I truly believe it is only because of God's help I'm to the point I am. Now I just need to continue to let him do his work, keep depending on him the way I have since this started. There will still be bad days, of that I have no doubt. One will be our anniversary that's coming up in just 2 1/2 weeks. 17 years. But with God each day can be pulled thru, and with a lot less misery then I'd of had without him. I know there are still changes that need to be made within me and I'm sure I'll be reflecting on some of those as time goes because this really seems to help. Until those are shown me I'm focusing on the house cleaning. Hopefully Saturday we can get the living room done. Then maybe the kitchen, while i still go thru the office/dump room.... A uncluttered house is a nice goal to have!

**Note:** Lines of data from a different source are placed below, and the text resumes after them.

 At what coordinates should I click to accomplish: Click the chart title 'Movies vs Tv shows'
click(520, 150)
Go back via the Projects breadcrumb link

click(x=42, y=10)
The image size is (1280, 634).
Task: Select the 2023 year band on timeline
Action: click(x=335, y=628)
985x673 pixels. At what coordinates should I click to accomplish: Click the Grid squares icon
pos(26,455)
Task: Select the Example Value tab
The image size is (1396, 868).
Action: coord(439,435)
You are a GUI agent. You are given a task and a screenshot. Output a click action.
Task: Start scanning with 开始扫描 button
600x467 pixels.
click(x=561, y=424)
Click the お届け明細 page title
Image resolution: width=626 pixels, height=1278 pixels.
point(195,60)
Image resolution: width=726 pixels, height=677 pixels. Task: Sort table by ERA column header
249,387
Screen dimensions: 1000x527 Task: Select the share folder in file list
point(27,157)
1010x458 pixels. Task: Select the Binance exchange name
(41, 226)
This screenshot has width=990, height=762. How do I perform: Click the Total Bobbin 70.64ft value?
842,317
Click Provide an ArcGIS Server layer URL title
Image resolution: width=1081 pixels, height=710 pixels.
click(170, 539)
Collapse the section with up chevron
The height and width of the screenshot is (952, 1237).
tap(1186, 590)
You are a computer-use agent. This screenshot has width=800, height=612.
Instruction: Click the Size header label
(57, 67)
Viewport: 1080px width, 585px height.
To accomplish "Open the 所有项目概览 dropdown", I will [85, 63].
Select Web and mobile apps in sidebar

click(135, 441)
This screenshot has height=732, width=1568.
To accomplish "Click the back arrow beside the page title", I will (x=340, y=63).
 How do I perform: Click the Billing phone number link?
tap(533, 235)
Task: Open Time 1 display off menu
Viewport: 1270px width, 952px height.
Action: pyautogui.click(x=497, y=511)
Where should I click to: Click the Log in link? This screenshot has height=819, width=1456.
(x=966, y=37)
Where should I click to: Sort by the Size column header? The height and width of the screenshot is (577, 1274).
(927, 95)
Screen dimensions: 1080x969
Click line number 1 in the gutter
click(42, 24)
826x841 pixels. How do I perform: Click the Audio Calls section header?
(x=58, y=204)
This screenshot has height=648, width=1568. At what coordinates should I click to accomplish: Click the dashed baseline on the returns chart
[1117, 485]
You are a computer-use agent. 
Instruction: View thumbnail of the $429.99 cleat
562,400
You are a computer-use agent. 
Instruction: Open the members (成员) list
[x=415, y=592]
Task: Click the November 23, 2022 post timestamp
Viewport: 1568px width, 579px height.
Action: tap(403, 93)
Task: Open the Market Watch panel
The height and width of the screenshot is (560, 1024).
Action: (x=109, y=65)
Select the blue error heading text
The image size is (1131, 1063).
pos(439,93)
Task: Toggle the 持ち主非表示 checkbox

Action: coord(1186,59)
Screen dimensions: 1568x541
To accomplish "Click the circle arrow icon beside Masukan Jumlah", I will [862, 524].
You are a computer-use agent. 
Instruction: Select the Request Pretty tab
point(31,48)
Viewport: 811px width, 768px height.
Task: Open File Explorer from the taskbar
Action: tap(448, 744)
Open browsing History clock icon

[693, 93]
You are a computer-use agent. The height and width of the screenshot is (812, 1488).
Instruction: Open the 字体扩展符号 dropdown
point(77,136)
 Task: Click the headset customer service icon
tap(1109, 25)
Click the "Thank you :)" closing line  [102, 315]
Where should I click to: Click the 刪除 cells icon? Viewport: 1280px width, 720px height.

Wednesday, February 16, 2011
Turning the corner a bit?
We had a really nice evening last night with some of our friends and our workers (ministers). There is something very therapeutic in those visits for me. This last several days I really feel like a corner has been turned. I'm really hoping it stays that way!!! It doesn't mean I don't miss Dave still because I do, very much so. But it is now to the point that I can handle that missing him better. With the circumstances what they are there will always be wonderings, they'll just more in the back of the mind because life does go on there's the everyday things that need to take priority. There's nothing I can do with what he did but wind myself up but there is something I can do each day for my daughter and myself to make our lives better and more profitable. The only thing I can do for him is pray that he will be willing for God's will. I know he knows where Oregon conventions are and when they are so maybe one day we'll see him there....Of course I'd love to see him much sooner but only God knows that one. One sure thing is we are all much different people then we were when this started. We just don't ever know what life has in store for us, and in some cases like this it's a good thing!